We already connect to proxies using HTTPS. In theory you could figure out the public key from the proxy, but that feels redundant.
Are env vars really a good idea? They often get dumped in process traces. https://www.redhat.com/sysadmin/ansible-playbooks-secrets describes passing them in an encrypted store. Not sure how much sense that makes, but it I’d lean to that.
Another aspect where I don’t know Ansible well enough, but in Puppet you have Sensitive as a type that shows up in logs as [redacted] and file diffs aren’t shown (because they can contain sensitive data). How does Ansible handle this?
From my understanding Ansible Vault meant to store variables on disk in a secure manner.
Here the problem is different - we are trying to protect the values from being stored in Foreman as plain text and then treated as non-secure data (being logged e.t.c.). I think the no-log directive is closer concept in the Ansible world.

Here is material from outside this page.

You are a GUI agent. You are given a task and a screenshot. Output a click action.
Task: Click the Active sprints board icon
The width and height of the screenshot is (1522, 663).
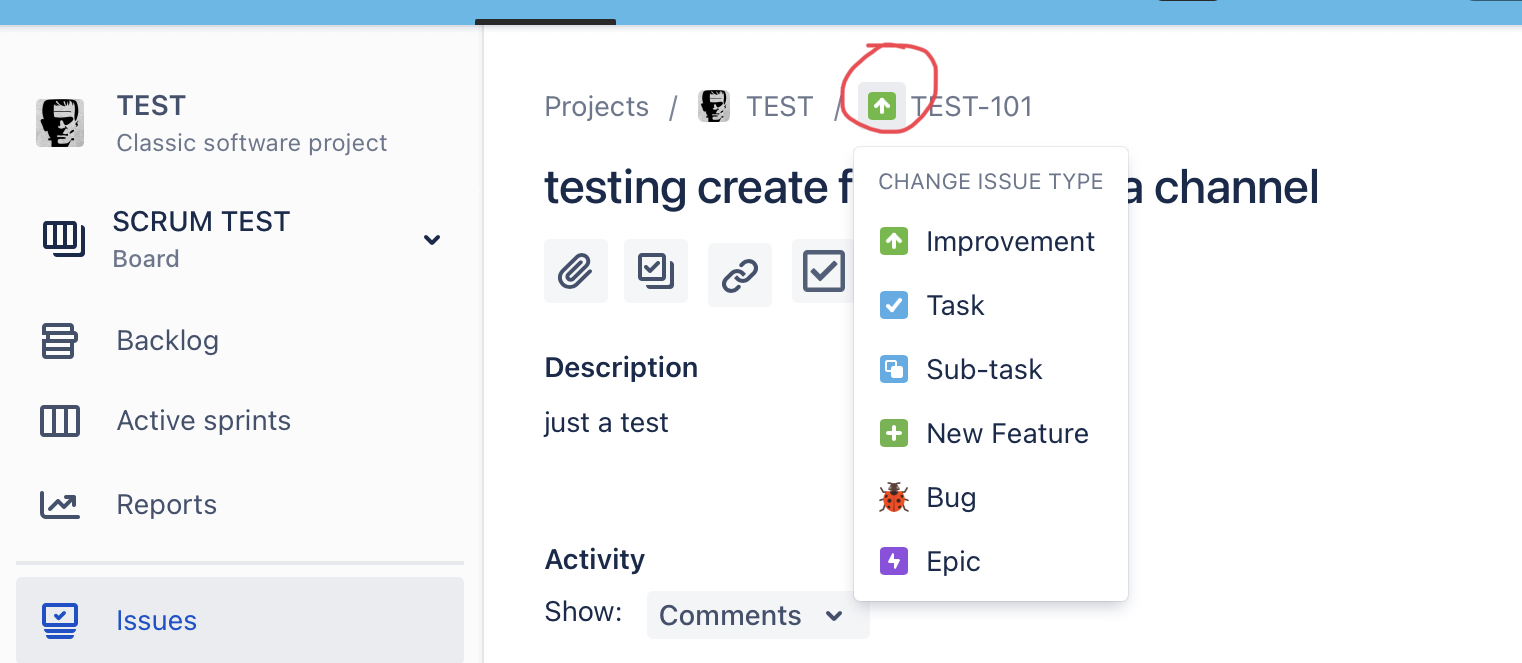pos(60,420)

Another problem that will need solving is non-ansible executors like Salt and Bash. We will need a generic way to pass secrets to all three executors. In my opinion ENV is a good compromise here, since it’s ubiquitous for all executors.
Is it the only way we can connect to a proxy? If it is, it makes our lives much easier and we can pass the secrets as parameters to the smart proxy call (as long as we don’t log it of course). If we still have a way to define HTTP proxies, we will need to make sure we do pass a secret somehow to the proxy.
Technically Foreman supports plain text HTTP, but I think it’s rare that it’s deployed that way. We should consider the Foreman ↔ Foreman Proxy as a trusted channel. Our threat model doesn’t account for it being compromised.